Something strong has been brewing in Mountain View California, at the HQ Google programmers call home. In response to the recent explosive growth in online information and instant connection and communication, Google has revised its index, and named the new search indexing system Caffeine.
This revision is in keeping with the recent changes to the look of Google’s search results page and their keyword search tool. Google’s new search skin allows you to sort the search results by news feeds, videos, shopping, blogs and discussions.
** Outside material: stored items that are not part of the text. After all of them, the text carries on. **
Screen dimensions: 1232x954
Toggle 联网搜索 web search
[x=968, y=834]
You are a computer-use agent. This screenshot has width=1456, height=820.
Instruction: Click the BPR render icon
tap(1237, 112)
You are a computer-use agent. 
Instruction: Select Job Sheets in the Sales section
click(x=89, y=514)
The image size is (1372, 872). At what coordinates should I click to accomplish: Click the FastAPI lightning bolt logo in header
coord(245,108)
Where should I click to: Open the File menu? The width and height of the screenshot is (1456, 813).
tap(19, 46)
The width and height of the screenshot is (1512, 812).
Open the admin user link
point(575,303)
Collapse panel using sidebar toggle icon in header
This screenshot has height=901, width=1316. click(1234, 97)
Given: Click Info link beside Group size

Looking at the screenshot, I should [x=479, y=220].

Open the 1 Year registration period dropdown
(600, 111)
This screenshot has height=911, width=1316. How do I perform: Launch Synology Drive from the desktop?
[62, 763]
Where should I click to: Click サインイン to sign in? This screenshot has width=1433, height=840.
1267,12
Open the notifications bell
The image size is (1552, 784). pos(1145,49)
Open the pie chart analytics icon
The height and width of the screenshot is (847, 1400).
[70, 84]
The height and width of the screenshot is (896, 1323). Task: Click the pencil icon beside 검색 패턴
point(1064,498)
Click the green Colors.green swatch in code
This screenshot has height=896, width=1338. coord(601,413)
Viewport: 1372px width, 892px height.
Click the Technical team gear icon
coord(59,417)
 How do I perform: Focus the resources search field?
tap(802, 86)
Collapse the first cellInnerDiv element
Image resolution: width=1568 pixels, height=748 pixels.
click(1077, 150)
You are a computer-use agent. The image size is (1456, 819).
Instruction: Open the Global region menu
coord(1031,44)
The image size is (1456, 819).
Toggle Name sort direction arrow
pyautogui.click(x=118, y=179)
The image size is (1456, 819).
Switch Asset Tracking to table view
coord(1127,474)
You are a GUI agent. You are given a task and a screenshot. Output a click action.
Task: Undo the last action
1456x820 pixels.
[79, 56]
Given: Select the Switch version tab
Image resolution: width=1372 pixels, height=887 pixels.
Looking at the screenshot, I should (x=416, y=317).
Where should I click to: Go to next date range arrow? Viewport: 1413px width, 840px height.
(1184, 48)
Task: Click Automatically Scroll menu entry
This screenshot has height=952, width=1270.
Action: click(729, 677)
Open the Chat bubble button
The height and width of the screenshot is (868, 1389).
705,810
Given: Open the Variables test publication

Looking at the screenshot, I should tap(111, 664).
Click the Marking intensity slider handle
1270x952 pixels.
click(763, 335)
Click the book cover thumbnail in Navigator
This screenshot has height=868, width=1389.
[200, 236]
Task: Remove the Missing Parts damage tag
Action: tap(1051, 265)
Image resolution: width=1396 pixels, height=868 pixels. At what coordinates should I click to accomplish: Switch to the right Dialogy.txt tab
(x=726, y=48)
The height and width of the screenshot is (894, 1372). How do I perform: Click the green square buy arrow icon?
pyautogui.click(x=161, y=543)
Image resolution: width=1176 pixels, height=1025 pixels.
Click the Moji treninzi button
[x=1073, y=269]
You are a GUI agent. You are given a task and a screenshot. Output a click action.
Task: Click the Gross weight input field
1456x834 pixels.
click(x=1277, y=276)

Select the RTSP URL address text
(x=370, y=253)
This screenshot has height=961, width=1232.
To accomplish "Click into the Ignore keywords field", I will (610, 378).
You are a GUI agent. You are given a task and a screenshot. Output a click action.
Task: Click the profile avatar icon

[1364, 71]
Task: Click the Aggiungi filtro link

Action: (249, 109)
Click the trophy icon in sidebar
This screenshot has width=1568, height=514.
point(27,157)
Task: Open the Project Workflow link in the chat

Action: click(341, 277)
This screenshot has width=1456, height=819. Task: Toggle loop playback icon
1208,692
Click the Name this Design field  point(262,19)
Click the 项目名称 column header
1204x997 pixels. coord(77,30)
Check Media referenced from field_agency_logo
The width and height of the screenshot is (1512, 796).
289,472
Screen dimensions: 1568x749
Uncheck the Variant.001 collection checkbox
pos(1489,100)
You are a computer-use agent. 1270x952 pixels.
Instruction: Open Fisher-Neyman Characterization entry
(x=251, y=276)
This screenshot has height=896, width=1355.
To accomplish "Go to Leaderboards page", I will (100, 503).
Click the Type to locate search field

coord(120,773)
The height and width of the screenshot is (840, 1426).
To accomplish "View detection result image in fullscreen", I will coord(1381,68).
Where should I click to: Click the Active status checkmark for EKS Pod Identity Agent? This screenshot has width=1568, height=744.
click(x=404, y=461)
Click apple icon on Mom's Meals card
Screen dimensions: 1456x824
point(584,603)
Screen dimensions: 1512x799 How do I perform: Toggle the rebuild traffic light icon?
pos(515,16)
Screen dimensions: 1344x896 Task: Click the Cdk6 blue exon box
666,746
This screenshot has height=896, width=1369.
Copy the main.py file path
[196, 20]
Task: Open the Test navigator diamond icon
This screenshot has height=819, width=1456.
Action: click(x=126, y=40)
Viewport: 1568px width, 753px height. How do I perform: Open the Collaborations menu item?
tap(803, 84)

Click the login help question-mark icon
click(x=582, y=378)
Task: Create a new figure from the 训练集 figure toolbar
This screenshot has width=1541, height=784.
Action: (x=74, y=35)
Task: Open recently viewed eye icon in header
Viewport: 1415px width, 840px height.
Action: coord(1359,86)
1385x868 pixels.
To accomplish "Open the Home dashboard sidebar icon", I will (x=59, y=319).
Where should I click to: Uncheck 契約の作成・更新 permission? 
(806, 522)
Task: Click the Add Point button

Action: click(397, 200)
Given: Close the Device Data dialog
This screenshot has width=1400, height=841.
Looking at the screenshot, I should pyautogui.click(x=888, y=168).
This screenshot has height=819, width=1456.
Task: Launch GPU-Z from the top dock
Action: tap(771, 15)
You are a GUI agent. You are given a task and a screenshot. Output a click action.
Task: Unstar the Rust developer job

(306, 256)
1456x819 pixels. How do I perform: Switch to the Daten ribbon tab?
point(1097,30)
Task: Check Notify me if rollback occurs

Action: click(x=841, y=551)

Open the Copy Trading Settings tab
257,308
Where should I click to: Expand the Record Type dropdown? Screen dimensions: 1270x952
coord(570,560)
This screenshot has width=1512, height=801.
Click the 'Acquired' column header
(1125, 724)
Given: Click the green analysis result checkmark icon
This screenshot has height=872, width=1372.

Here’s why the change to the indexing system is important: it’s focused on finding the latest relevant content.
Let’s break it down:
When you search Google, you’re searching their index of the web, not the actual web itself. The index is informed by the spiderbots that constantly go out, ‘read’ websites and report back. The old index was layered, and to renew a layer with current web information meant searching and analyzing the entire web. Google found that this layered format meant that there was a lag between the time that new information was added to the web, and when that information was added to the layer.
The new indexing system analyzes portions of the web, and updates the index continuously. According to Google, Caffeine “processes hundreds of thousands of pages in parallel.” By breaking the web into smaller sections and sending out search groups, Caffeine can get closer reporting what’s relevant in real time. Here’s how they picture it on their official blog when they announced the change:
The exponential growth in popularity of YouTube, Facebook, Twitter, and FourSquare reflect the desire for real-time connectivity, and coverage of events – large and small – in real time. What’s being said now, filmed now, happening now, and where it’s happening this instant, has changed the content on the web and what we expect to find when we search it. Caffeine reflects that change.
Here’s a timely example, look at the search results for the query ‘world cup’:
Right after the URL at the bottom of the link is a time stamp. The stamp reflects when the information was indexed, or Google’s most recent stored version of that page. While the 4 minute stamp seems impressive, if we look at Google’s search results in their ‘Updates’ category:
We find that the is coming in so quickly it’s posting as ‘seconds ago,’ and the stream of new postings is rolling so quickly it’s hard to keep up!
Google’s goal has always been the most relevant information. But in this 24-hour news cycle and Twittering world, ‘current’ is becoming stronger. The Caffeine indexing system is Google’s latest quest for relevancy. Does it work for you?